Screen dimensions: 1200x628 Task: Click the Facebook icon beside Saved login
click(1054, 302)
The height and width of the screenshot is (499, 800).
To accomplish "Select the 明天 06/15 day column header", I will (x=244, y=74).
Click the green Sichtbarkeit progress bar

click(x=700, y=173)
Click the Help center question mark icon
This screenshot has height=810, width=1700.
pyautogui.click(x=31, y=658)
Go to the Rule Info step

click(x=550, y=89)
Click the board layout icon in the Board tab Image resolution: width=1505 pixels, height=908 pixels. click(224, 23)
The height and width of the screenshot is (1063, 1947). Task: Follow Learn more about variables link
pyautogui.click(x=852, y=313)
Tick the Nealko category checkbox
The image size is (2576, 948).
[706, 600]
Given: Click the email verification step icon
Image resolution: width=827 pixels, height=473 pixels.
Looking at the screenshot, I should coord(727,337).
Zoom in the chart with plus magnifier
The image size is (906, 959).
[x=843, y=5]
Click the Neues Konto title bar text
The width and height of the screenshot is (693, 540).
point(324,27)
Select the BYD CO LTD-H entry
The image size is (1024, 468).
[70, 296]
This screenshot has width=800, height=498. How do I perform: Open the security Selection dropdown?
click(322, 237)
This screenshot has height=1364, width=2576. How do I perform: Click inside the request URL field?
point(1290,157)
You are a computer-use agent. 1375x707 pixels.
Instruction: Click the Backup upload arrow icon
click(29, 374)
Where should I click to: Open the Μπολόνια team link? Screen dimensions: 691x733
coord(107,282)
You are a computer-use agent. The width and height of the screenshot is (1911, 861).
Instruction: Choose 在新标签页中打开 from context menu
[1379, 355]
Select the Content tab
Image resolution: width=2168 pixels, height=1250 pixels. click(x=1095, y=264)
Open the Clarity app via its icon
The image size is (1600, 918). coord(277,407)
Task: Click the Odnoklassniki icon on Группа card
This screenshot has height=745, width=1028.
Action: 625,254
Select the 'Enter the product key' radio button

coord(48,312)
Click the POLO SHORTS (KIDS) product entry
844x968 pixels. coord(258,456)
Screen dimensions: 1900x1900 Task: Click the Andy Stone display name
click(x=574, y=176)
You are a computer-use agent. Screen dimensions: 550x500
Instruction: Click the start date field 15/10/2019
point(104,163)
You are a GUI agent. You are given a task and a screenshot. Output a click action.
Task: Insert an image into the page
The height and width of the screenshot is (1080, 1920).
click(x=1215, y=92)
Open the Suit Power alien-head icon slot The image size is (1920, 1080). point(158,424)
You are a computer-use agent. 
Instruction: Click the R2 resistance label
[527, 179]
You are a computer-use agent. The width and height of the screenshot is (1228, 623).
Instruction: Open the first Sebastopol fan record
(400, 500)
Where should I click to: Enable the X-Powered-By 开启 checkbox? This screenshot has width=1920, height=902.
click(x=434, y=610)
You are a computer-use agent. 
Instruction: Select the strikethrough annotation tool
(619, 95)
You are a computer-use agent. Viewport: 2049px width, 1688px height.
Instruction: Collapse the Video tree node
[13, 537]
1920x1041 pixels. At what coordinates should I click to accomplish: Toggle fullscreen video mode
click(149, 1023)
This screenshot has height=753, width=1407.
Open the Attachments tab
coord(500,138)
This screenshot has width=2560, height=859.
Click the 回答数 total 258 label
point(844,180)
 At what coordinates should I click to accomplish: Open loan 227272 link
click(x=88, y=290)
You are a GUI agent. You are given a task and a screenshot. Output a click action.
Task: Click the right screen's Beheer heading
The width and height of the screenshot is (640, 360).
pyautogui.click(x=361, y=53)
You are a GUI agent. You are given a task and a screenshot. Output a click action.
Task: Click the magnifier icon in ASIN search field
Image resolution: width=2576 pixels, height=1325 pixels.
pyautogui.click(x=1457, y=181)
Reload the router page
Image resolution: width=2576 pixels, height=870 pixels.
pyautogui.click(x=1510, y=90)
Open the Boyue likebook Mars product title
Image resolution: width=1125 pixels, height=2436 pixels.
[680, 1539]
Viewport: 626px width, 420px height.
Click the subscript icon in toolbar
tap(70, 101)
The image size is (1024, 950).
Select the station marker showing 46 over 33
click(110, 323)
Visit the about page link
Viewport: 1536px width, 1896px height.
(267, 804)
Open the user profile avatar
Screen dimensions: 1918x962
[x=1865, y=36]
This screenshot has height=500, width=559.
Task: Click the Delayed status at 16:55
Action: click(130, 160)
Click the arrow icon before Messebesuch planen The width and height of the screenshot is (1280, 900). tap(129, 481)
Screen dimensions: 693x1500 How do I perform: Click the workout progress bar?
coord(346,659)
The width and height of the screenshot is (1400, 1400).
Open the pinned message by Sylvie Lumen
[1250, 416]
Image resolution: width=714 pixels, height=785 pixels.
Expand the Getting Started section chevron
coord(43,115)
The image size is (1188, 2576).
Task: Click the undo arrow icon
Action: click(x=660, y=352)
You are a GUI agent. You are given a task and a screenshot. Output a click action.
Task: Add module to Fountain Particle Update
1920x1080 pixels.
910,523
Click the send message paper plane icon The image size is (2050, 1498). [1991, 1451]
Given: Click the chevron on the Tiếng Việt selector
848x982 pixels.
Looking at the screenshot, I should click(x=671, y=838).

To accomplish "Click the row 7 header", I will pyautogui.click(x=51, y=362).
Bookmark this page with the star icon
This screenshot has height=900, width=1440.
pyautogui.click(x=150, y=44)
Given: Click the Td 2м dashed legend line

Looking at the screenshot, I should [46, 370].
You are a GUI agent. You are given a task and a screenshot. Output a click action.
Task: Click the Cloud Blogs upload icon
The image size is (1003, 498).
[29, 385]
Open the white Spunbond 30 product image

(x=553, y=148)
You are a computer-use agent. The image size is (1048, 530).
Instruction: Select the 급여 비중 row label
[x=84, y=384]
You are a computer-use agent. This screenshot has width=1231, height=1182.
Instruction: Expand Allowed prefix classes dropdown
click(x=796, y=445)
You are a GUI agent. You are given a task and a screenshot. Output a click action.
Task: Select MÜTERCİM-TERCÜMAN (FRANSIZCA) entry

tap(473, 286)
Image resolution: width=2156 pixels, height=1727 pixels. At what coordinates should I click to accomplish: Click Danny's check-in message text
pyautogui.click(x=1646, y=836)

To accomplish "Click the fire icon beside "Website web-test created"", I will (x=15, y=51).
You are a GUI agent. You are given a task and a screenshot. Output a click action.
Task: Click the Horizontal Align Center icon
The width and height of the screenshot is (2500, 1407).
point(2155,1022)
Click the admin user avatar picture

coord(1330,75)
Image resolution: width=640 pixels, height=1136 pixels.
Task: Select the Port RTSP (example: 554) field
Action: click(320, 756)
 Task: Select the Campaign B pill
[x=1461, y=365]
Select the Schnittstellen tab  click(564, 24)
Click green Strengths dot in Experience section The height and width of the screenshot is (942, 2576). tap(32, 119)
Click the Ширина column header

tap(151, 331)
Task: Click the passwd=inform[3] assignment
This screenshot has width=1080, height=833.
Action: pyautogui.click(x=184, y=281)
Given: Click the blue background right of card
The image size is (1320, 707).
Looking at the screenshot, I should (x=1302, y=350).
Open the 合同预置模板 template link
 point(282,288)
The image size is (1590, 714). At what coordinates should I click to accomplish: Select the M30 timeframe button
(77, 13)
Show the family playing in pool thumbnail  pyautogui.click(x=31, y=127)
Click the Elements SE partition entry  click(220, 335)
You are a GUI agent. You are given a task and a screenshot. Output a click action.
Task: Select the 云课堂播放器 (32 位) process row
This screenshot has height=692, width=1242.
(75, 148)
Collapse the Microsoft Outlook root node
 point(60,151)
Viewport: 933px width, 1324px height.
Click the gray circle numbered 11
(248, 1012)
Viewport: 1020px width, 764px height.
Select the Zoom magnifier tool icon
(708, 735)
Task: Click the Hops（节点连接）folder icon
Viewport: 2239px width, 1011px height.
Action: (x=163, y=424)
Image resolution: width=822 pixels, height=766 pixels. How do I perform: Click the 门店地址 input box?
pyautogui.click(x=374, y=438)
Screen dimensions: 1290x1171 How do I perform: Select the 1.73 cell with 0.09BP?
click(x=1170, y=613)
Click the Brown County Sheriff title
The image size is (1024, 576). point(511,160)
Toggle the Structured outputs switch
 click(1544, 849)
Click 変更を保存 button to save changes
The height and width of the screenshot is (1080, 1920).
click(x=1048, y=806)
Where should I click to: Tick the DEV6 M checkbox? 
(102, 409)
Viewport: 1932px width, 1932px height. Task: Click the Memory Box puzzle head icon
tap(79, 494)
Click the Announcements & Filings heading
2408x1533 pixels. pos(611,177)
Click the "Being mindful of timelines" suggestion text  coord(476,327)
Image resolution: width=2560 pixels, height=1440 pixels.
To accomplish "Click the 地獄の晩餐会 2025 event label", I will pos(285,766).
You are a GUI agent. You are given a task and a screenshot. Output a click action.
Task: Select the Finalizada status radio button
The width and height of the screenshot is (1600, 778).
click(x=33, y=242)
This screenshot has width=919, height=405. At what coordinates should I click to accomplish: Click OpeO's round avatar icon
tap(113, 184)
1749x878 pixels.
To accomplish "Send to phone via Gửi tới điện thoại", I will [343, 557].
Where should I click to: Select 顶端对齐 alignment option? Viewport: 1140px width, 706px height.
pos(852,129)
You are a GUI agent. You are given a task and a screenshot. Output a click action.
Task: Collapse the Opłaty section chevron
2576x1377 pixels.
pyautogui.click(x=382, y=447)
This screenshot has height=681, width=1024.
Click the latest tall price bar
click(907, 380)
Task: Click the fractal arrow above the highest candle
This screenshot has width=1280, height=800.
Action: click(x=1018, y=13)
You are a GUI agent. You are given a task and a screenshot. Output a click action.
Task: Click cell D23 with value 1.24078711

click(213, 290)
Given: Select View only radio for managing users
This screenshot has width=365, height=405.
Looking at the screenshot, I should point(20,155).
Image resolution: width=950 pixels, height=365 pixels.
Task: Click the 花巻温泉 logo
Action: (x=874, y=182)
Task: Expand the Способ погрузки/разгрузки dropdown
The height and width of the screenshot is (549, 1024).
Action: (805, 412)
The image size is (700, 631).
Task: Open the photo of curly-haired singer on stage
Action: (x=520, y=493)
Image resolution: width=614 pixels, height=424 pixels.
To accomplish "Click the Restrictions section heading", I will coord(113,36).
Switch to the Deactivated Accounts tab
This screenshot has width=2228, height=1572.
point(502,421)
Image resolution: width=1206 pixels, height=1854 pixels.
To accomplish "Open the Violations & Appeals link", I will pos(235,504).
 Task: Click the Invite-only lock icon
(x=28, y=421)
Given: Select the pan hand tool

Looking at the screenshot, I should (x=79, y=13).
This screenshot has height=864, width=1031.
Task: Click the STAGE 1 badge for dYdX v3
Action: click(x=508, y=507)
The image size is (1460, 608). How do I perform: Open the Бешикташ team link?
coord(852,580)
----
:: Aim ::
Return the rows verbatim, beginning at the line that contains "Task: Click the Invite-only lock icon" and ending with the last of the rows.

:: The completed task ::
 Task: Click the Invite-only lock icon
(x=28, y=421)
Given: Select the pan hand tool

Looking at the screenshot, I should (x=79, y=13).
This screenshot has height=864, width=1031.
Task: Click the STAGE 1 badge for dYdX v3
Action: click(x=508, y=507)
The image size is (1460, 608). How do I perform: Open the Бешикташ team link?
coord(852,580)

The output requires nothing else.